1. A system for effecting thermal distribution from the rotating elements of a motor/generator and associated electrical elements mounted within an enclosed chamber or housing to the surface of the housing and to other heat dispersing members, said system comprising, a) said housing formed of heat transferring material; and b) helium gas at a pressure above atmospheric pressure in said housing; c) gas circulating means for moving said helium within said housing to provide a heat capacitance medium for absorbing heat and transferring said heat to the housing.

2. Apparatus as in claim 1 wherein said pressure is between one and two atmospheres.

3. Apparatus as in claim 1 wherein said housing is evacuated and helium is then pumped into said housing.

4. Apparatus as in claim 1 wherein said housing is only partially evacuated and helium is introduced into said housing.

5. Apparatus as in claim 1 wherein said means for circulating said helium comprises a fan installed within said housing.

6. A system for effecting thermal distribution from the rotating elements of a motor/generator and associated electrical elements mounted within an enclosed housing to the surface of the housing and to other heat dispersing members, said system comprising, a) said housing formed of heat transferring material; b) helium gas introduced into said housing; c) gas circulating means for moving said helium within said housing to provide a heat capacitance medium for absorbing heat and transferring said heat to said housing.

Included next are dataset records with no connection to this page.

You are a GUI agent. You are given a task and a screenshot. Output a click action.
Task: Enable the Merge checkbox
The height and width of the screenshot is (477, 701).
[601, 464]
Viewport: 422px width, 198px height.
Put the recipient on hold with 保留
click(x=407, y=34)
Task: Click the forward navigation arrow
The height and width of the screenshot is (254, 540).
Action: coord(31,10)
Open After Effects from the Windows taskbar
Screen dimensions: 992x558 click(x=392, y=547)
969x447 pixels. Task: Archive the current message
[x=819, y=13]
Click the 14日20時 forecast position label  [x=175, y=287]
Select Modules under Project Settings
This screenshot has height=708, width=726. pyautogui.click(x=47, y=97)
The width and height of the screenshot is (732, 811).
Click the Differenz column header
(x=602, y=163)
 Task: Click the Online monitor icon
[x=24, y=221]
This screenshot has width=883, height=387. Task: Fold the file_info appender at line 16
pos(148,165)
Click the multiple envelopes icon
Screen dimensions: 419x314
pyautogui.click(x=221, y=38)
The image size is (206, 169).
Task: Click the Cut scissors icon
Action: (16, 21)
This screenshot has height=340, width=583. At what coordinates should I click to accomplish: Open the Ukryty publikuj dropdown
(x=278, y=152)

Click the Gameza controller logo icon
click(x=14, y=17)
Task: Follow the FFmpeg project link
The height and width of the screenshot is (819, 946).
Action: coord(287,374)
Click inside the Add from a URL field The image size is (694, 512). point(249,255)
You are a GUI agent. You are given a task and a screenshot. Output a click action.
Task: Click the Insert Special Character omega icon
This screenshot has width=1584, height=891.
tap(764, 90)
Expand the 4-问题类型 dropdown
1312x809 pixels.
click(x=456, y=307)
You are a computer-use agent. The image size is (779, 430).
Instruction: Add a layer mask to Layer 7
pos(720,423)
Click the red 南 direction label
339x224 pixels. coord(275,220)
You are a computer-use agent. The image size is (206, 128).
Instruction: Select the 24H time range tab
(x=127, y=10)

7. A method of cooling a rotating element of a motor or generator consisting of the steps of: a) mounting the rotating element in an air-tight chamber formed of a material having heat exchanging properties; b) evacuating air from said chamber; c) filling said chamber with helium; and d) circulating the helium within said chamber thereby enabling the helium to absorb heat, and transfer heat to the surface of said chamber.

8. A method as in claim 5 wherein helium under pressure is introduced into said chamber.

9. A method as in claim 5 wherein said chamber is partially evacuated of air and helium is introduced into said chamber.